The invention relates to an ultra-stable vanadium oxide thin film structure for the detection of hydrogen gas. The hydrogen gas is dissociated on the Pd catalyst into H atoms, and the V2O5 layer on which the Pd is coated functions as a H+ insertion host. The Pd layer is thus stabilized, which upon combination with hydrogen is chemochromically changed.
Hydrogen is a plentiful, clean, non-polluting fuel. Hydrogen is currently used in many industries, and the US demand for hydrogen is approximately 140 billion cubic feet per year and growing. However, hydrogen is explosive at 4% in air. Therefore, it is critical to measure, monitor and control hydrogen wherever it is used.

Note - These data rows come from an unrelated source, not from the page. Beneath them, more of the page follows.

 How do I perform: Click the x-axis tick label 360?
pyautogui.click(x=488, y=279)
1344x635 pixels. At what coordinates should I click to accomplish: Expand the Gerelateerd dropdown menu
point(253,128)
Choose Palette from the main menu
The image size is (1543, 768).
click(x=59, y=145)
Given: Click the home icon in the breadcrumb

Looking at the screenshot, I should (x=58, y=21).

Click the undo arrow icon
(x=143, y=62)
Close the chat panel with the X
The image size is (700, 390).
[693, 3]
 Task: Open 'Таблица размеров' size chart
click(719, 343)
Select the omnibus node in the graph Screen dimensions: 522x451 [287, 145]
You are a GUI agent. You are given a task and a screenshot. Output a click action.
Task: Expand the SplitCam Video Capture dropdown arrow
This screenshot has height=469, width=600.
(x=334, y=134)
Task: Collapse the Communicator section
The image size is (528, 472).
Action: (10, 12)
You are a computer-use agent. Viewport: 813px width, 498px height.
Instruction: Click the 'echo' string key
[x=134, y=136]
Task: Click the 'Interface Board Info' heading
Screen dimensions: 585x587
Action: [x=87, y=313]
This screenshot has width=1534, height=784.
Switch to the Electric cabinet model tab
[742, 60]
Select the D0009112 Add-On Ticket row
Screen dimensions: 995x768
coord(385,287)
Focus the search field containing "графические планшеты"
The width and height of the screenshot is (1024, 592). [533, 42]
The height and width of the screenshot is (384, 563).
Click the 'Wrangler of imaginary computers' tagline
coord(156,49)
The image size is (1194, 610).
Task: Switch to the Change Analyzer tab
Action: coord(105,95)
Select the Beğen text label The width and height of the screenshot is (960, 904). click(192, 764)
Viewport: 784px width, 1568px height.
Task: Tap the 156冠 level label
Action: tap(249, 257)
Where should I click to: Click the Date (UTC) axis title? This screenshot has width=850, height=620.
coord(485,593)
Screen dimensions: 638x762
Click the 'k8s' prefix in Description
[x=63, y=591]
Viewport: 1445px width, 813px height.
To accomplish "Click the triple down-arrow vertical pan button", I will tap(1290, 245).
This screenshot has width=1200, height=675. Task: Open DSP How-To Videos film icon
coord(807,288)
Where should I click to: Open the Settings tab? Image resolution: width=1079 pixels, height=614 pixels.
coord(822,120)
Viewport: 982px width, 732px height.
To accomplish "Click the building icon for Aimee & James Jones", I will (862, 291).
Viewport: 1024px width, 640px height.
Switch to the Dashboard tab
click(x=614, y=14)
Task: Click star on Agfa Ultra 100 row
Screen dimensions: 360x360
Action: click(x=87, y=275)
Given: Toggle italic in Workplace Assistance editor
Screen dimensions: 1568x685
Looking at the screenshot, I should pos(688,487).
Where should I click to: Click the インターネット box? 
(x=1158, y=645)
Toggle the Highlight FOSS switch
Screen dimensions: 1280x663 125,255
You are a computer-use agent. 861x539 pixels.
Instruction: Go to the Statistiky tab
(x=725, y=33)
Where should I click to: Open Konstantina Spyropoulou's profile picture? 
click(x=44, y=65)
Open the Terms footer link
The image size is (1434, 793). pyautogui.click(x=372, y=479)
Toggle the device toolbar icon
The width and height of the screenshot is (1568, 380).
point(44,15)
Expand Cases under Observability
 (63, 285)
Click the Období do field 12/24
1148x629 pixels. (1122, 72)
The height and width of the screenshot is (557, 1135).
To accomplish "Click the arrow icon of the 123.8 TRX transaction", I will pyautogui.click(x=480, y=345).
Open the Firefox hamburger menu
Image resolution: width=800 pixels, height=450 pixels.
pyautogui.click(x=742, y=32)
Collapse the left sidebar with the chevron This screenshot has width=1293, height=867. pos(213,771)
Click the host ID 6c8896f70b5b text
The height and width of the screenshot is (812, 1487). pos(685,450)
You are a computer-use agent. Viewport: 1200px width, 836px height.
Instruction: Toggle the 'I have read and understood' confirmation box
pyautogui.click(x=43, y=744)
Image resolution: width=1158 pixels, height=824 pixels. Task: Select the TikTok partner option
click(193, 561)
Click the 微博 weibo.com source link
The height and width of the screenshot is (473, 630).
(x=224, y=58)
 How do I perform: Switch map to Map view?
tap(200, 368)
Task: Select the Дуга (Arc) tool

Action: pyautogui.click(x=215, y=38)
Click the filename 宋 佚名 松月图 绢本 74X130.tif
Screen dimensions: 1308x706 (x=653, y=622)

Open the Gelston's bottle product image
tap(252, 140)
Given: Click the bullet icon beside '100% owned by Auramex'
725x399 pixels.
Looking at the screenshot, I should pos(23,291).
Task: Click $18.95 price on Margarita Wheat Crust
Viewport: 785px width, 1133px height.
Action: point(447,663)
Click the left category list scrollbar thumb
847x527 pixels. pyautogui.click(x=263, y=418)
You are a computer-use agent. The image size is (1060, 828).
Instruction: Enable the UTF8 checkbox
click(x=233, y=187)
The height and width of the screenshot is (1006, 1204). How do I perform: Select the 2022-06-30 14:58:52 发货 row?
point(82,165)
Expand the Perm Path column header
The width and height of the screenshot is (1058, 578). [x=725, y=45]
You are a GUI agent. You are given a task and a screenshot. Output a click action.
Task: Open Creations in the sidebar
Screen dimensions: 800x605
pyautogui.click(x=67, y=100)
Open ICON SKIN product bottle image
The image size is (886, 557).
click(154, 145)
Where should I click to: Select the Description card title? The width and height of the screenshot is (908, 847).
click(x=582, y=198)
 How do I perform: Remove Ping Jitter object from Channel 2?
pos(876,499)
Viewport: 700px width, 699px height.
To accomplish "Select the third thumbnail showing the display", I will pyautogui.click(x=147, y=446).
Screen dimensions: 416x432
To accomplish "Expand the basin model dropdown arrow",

In the gas detection art where sensors and measurement instrumentation for hydrogen gases detect and/or measure hydrogen, typically there is required a portable sensing device, a kit (where hydrogen gas detection and/or measurement is required in existing equipment), and sensor heads installed at points where hydrogen leaks are possible, or where monitoring is necessary (i.e., in internal combustion engines which operate using hydrogen as a fuel).
The problems associated with current H2 detection devices is that these devices do not exhibit stable cycling during repeated coloring/bleaching processes and are encumbered by a narrow response range for detecting H2.